La stagione 2024 di Formula 1 è iniziata con grandi aspettative per l’Aston Martin, una squadra che nel 2023 aveva stupito tutti grazie ai podi di Fernando Alonso e una crescita impressionante nello sviluppo della vettura. Tuttavia, i primi Gran Premi di quest’anno hanno rivelato alcune criticità nella nuova AMR24, che si sono tradotte in risultati meno brillanti rispetto agli avvii del passato. Gli ingegneri di Silverstone, dopo attente analisi, hanno individuato la principale problematica della monoposto: il suo comportamento in curva e la gestione delle gomme sugli stint più lunghi.
Durante le prime gare, soprattutto contro avversari diretti come Mercedes, Ferrari e McLaren, è emersa chiaramente una difficoltà nella capacità della AMR24 di gestire l’usura degli pneumatici. Mentre Alonso riesce spesso a estrarre il massimo dalla vettura sul giro secco, grazie a una guida aggressiva e all’esperienza pluriennale, in gara la monoposto soffre cali prestazionali significativi quando si tratta di mantenere un ritmo costante. Questo si traduce in una perdita di posizione sia nelle fasi iniziali che in quelle decisive delle corse, penalizzando le ambizioni del team nei confronti dei diretti rivali.
Il team di Silverstone ha inoltre rilevato che la monoposto fatica soprattutto nelle curve a media e alta velocità, dove il bilanciamento aerodinamico viene messo a dura prova. Secondo le analisi degli ingegneri, la vettura tende a sottosterzare nelle parti più impegnative dei circuiti, costringendo i piloti a forzare troppo le gomme anteriori. Di conseguenza, si genera surriscaldamento della gomma e usura precoce, una spirale che compromette ogni tentativo di strategie alternative o di recupero posizioni attraverso stint allungati.

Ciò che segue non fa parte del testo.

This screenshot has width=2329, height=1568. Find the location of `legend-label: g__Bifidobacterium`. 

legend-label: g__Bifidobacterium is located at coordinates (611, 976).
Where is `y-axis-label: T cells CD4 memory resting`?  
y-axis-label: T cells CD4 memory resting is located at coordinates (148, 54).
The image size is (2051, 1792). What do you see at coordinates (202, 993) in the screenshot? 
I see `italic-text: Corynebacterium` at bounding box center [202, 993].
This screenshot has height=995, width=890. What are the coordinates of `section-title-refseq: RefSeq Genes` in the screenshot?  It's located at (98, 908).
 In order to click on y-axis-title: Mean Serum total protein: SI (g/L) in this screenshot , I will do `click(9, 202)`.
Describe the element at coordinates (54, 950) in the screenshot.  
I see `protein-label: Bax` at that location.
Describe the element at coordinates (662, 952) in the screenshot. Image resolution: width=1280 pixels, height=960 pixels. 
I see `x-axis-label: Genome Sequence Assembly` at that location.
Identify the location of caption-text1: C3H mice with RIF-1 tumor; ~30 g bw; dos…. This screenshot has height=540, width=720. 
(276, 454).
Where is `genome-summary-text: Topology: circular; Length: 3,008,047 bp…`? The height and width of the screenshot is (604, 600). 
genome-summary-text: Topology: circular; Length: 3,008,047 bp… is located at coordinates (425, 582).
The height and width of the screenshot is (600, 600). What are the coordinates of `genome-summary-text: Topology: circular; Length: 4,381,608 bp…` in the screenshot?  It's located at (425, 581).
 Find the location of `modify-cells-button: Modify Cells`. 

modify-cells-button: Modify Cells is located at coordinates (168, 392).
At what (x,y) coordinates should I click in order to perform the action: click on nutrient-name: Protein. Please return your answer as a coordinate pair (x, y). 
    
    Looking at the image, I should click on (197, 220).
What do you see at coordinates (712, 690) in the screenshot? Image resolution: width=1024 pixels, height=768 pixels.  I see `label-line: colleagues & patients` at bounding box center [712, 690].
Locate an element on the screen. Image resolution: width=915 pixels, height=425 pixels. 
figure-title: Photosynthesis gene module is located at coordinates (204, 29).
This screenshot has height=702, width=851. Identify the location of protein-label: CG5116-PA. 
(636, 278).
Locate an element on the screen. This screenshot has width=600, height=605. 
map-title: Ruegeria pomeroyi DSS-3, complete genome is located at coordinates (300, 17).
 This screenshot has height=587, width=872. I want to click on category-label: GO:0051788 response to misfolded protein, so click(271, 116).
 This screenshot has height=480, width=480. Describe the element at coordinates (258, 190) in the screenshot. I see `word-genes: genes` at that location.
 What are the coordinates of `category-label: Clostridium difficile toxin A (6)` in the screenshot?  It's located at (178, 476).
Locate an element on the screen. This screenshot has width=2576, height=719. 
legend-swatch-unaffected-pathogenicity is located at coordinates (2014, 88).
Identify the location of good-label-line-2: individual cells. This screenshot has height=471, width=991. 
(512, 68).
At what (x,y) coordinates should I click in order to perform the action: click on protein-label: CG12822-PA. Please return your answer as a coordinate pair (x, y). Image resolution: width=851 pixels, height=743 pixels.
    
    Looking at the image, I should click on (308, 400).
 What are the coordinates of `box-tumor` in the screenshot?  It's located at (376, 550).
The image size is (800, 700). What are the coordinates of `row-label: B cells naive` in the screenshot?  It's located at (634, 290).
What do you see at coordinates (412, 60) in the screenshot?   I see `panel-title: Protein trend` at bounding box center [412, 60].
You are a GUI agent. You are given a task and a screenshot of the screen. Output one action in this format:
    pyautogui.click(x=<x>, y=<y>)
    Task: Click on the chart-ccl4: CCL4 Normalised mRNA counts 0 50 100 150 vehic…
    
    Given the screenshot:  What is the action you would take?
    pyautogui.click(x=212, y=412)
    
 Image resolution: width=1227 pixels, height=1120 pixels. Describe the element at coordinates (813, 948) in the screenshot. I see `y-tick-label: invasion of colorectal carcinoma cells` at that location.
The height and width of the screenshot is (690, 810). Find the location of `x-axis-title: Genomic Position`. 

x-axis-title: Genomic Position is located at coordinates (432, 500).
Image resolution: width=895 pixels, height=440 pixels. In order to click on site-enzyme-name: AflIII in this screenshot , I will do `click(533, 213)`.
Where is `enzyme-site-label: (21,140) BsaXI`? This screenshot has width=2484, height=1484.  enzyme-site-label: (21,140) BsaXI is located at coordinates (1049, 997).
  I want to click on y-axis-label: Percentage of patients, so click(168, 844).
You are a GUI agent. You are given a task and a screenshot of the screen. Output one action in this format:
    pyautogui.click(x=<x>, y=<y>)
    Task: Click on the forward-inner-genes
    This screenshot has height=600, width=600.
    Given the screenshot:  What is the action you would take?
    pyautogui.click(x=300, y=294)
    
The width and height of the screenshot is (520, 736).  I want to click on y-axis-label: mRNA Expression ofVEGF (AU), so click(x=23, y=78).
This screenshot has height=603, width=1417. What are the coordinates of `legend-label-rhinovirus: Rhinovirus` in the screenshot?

Il team principal Mike Krack ha sottolineato come l’attuale regolamento imponga margini di sviluppo sempre più ridotti, rendendo complesso apportare modifiche significative da una gara all’altra. Il problema principale, secondo Krack, risiede nell’interazione tra aerodinamica e sospensioni: trovare un compromesso tra carico aerodinamico sufficiente per le curve e una buona efficienza sul dritto si sta rivelando più arduo del previsto. In particolare, Aston Martin si è accorta che il comportamento delle sospensioni posteriori non permette di sfruttare appieno il potenziale aerodinamico della vettura nei tratti misti e di raccordo, creando quindi una sorta di collo di bottiglia tecnico.
Un’altra componente chiave è il percorso di sviluppo della squadra. Dopo un 2023 da protagonisti, quest’anno la concorrenza è diventata ancora più agguerrita, con McLaren e Ferrari che hanno portato in pista aggiornamenti evolutivi estremamente efficaci. Aston Martin, pur avendo lavorato tanto sul simulatore e nei test invernali, si è trovata ad inseguire già dopo poche gare. Il team è consapevole delle sfide e promette nuovi aggiornamenti tecnici nelle prossime settimane, mirati proprio a migliorare il comportamento in curva e la gestione delle gomme nei long run, elementi chiave per tornare nella lotta costante con le squadre di vertice.
Per i tifosi del team verde, lo scenario attuale rappresenta un mix di attesa e di curiosità: Alonso e Stroll hanno confermato di avere buone sensazioni sul potenziale della vettura, ma sottolineano come la F1 moderna premi non solo la velocità assoluta, bensì la costanza di rendimento e la capacità di essere competitivi in qualsiasi fase della gara. Aston Martin è davanti a una sfida cruciale: tradurre gli insegnamenti delle prime gare in soluzioni concrete sul campo, per poter tornare a sognare podi e, perché no, qualche vittoria.
Con la stagione ancora lunga, la rincorsa all’equilibrio perfetto sulla AMR24 è appena iniziata. Se il team saprà identificare e correggere i punti deboli già dalle prossime tappe, il paddock potrà certamente aspettarsi un ritorno dell’Aston Martin tra i protagonisti assoluti del mondiale Formula 1.